Directions for this task |
Below are records with pictures. Transcribe exactly, and only, the lines from the line with "[Consegna fiori a Vittoria] (66, 48)" to the line with "戻る (107, 2331)", both ends included, but not the pictures.
··· Dataset extract ···
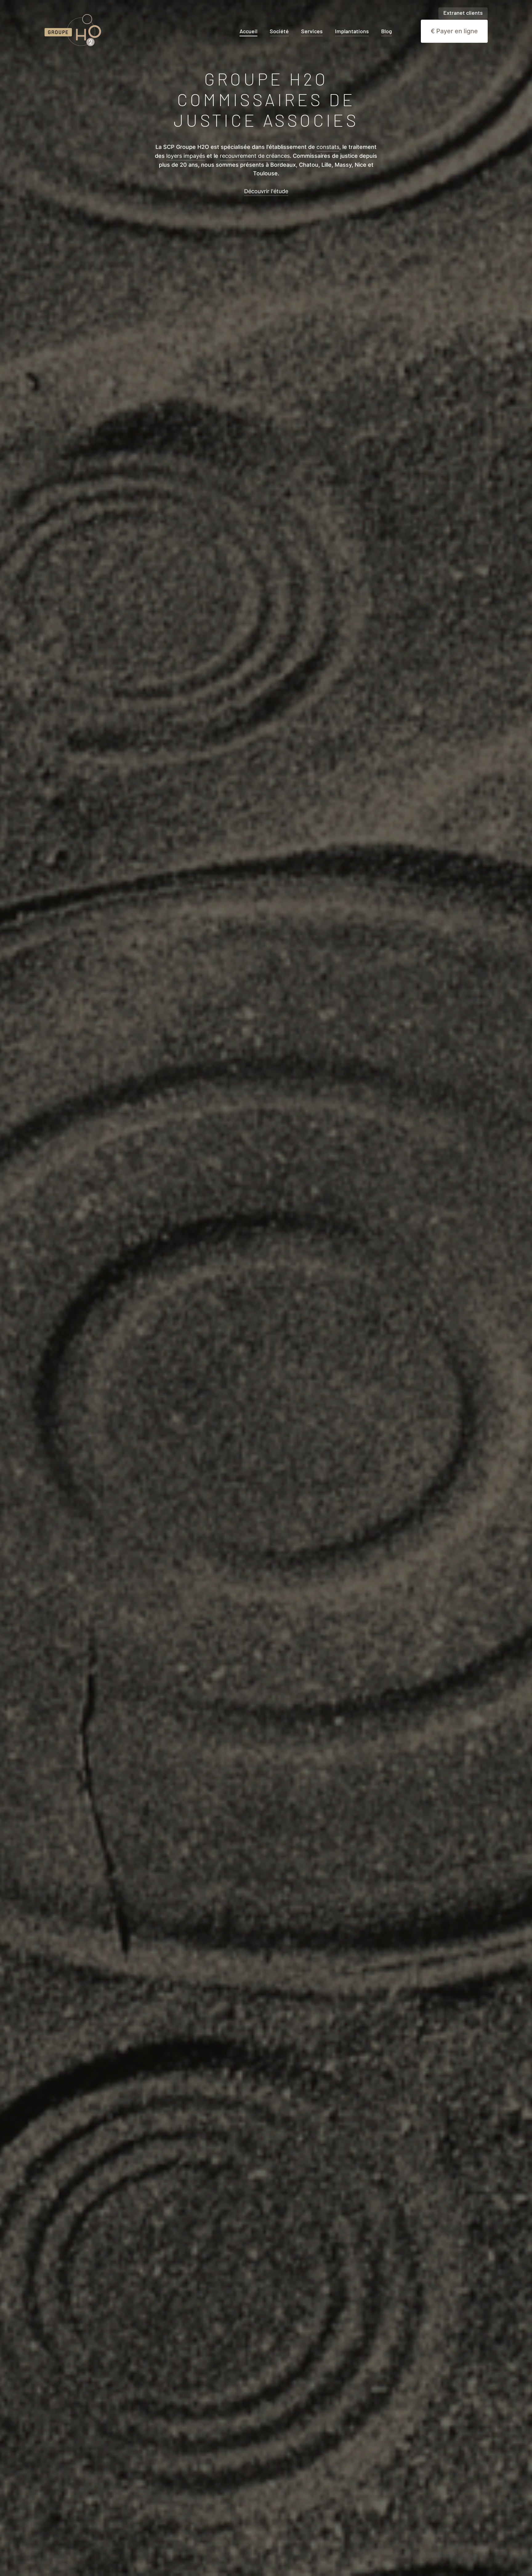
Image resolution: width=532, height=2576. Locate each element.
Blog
···
··· Dataset extract ···
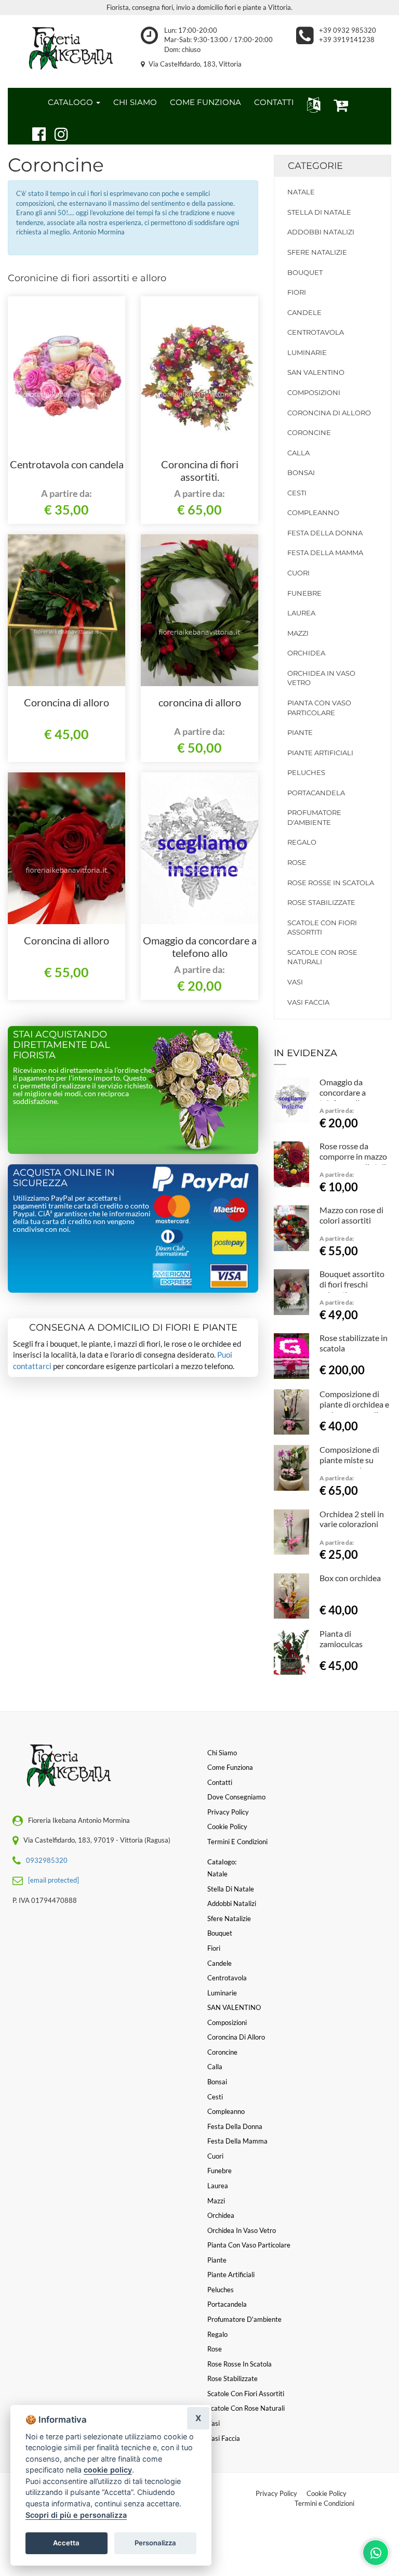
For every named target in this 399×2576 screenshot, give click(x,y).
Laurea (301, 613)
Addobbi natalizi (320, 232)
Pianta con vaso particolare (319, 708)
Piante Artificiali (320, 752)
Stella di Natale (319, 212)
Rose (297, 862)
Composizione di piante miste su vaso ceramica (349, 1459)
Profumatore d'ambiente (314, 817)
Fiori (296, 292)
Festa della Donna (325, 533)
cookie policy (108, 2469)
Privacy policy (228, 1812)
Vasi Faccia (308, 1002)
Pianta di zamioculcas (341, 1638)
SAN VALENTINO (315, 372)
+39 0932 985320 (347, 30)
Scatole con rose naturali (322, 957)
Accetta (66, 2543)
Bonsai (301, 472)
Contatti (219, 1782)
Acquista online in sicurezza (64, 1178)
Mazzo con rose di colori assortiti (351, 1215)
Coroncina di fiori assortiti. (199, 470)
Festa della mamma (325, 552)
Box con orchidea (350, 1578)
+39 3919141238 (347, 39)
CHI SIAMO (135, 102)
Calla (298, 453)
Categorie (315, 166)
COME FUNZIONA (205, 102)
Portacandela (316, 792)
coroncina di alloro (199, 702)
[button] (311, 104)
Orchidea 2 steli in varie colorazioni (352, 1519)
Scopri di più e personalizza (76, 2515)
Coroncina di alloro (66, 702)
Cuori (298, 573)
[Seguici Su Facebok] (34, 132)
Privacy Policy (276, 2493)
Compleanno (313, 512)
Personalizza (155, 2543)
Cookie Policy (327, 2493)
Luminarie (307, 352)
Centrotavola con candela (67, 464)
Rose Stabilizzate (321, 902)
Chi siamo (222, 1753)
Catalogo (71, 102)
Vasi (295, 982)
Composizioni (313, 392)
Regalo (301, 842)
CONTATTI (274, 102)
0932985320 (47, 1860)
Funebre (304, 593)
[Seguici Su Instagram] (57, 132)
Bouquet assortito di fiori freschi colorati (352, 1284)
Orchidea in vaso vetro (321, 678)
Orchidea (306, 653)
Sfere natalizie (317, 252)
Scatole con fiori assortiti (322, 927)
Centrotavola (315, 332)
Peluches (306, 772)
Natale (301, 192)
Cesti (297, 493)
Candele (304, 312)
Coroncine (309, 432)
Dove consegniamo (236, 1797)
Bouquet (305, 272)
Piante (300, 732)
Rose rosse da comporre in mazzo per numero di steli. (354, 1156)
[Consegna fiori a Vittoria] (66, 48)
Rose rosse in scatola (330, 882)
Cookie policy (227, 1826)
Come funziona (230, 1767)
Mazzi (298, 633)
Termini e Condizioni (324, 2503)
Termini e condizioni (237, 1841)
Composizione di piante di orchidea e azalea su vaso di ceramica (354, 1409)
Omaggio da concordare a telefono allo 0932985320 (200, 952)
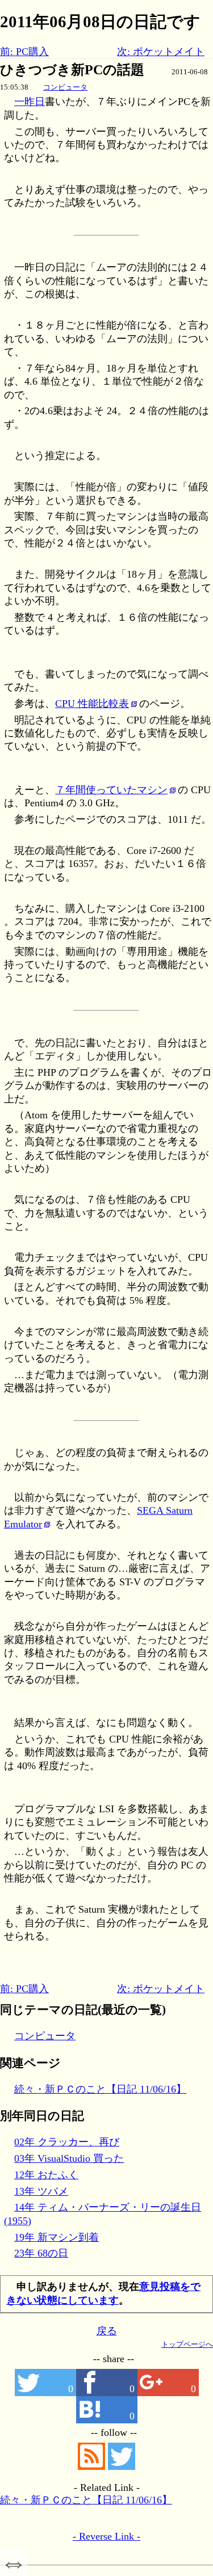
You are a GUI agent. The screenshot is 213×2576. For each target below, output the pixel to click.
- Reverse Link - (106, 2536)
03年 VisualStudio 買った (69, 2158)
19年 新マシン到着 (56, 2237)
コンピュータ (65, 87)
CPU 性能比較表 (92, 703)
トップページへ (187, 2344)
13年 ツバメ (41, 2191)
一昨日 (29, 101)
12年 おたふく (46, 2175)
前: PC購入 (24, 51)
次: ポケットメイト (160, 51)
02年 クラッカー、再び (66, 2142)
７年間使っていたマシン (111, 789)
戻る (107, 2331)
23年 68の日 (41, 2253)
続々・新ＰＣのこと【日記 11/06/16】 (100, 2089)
···
··· Dataset extract ···
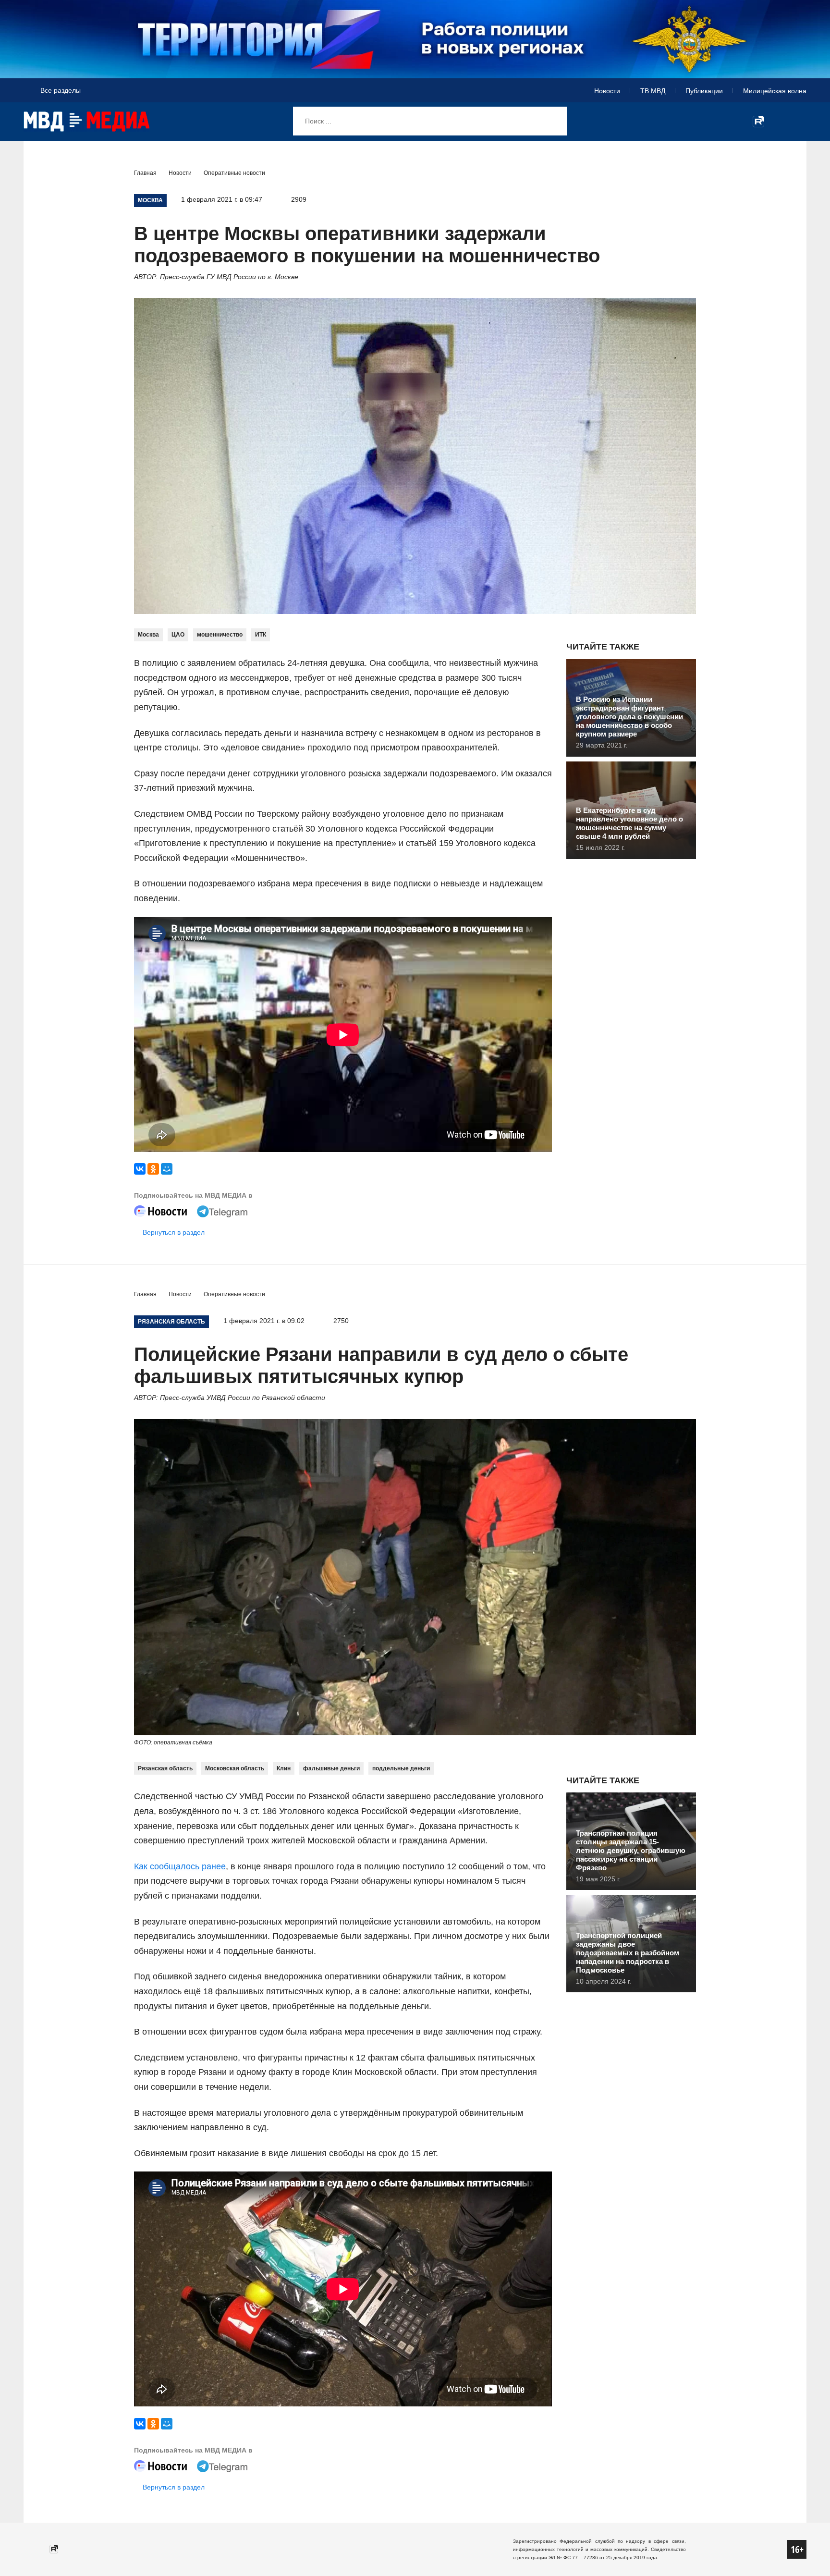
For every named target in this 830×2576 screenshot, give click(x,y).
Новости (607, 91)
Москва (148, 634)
···
Result for this task |
[Consegna fiori a Vittoria] (66, 48)
Rose rosse in scatola (330, 882)
Cookie policy (227, 1826)
Come funziona (230, 1767)
Mazzi (298, 633)
Termini e Condizioni (324, 2503)
Termini e condizioni (237, 1841)
Composizione di piante di orchidea e azalea su vaso di ceramica (354, 1409)
Omaggio da concordare a telefono allo 0932985320 (200, 952)
You are a GUI agent. The screenshot is 213×2576. For each target below, output the pixel to click.
- Reverse Link - (106, 2536)
03年 VisualStudio 買った (69, 2158)
19年 新マシン到着 (56, 2237)
コンピュータ (65, 87)
CPU 性能比較表 (92, 703)
トップページへ (187, 2344)
13年 ツバメ (41, 2191)
一昨日 (29, 101)
12年 おたふく (46, 2175)
前: PC購入 (24, 51)
次: ポケットメイト (160, 51)
02年 クラッカー、再び (66, 2142)
７年間使っていたマシン (111, 789)
戻る (107, 2331)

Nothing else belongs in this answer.